Vers une croissance forte de l'investissement public

L'Afrique possède le réseau d'infrastructures le plus faible au monde et, malgré cela, les usagers payent jusqu'à deux fois plus cher pour avoir accès aux services. L'état des infrastructures en Afrique subsaharienne freine la croissance économique des pays de 2% chaque année, et limite la productivité des entreprises jusqu'à 40 %. Afin de remédier à ce déficit, de nombreux pays de l'UEMOA envisagent une augmentation considérable de leur investissement public à moyen terme. D'après les prévisions des services du FMI, les dépenses d'investissement public devraient atteindre environ 9,5 % du PIB entre 2015 et 2019, contre une moyenne inférieure à 8 % sur la période 2011-2014.

Plus précisément, l'Afrique devrait investir environ 5% du PIB dans les infrastructures et consacrer encore 4% supplémentaires aux activités d'exploitation et d'entretien de cette infrastructure, pour atteindre un taux de croissance de 7%. Les besoins annuels pour la prochaine décennie s'élèvent ainsi à 15% du PIB, dont la moitié pour l'Energie (source : Banque mondiale).

Pour financer de manière viable l'augmentation des investissements dans les infrastructures, il est donc essentiel pour les pays d'utiliser au mieux les deux moyens principaux de création de capacités budgétaires : accroître les recettes fiscales et l'efficience des dépenses publiques.

Pourquoi les infrastructures ont longtemps été le maillon faible en Afrique ?

Le déficit d'infrastructures en Afrique de l'Ouest n'est pas seulement un problème de financement. Une étude récente du FMI d'avril 2016, comparant la zone UEMOA aux autres pays d'Afrique subsaharienne, montre que l'efficience des dépenses publiques est un axe majeur :

  • en améliorant la gestion de l'investissement public, les pays peuvent réduire leur manque d'efficience.
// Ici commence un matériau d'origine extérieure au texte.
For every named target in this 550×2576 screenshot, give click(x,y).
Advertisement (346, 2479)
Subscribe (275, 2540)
Il s'agit d'identifier quelles sont les institutions responsables aux différentes étapes clés du cycle de vie des investissements, en particulier la planification des investissements durables dans l'ensemble du secteur public, l'allocation des investissements aux secteurs et projets opportuns et la mise en œuvre des projets dans le respect des délais et du budget ;
  • en consacrant des efforts plus importants aux dépenses de maintenance des infrastructures ;
  • en développant l'efficience des dépenses publiques d'éducation et de santé, pour non seulement créer de l'espace budgétaire, mais aussi promouvoir une croissance plus inclusive dans les pays d'Afrique de l'Ouest.
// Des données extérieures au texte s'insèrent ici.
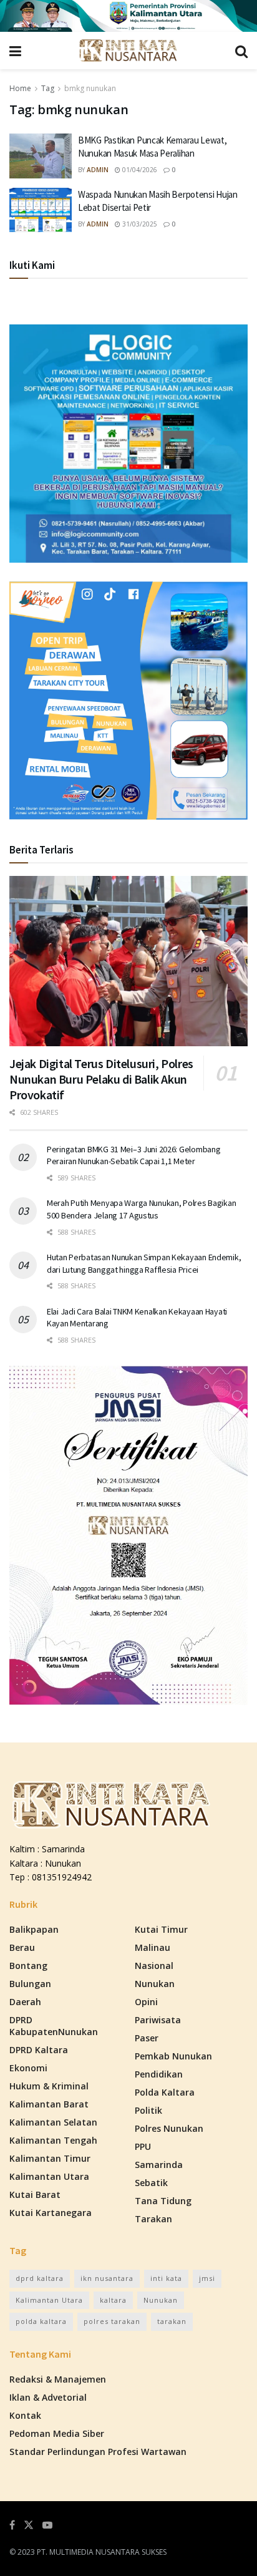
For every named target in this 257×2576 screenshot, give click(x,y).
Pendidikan (159, 2074)
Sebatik (151, 2183)
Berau (22, 1947)
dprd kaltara (40, 2278)
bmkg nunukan (90, 88)
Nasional (154, 1965)
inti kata (166, 2278)
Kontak (25, 2415)
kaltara (113, 2300)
Le rattrapage de l'Afrique de l'Ouest, une tendance de fond

C'est notamment en développant l'efficience des dépenses publiques que l'Afrique de l'Ouest a commencé son rattrapage.

L'étude Deloitte Africa Construction trends report 2015 révèle que la croissance des investissements en infrastructures en Afrique de l'Ouest impactent fortement le nombre et la valeur des projets.

En nombre de projets, l'Afrique de l'Ouest se positionne désormais à la seconde place avec environ 79 projets, derrière l'Afrique du Sud (109 projets) mais devant l'Afrique de l'Est (61 projets). Les secteurs les plus concernés restent les mêmes d'une année sur l'autre et sont représentatifs de l'ensemble du continent, avec une dominance des projets dans les secteurs des transports (30 %), de l'énergie (23 %), de l'eau (10 %) et de l'immobilier (8 %). On note cependant deux évolutions : une diminution sensible du secteur minier qui se maintient à 9%, et l'apparition des projets de développement social à 4%.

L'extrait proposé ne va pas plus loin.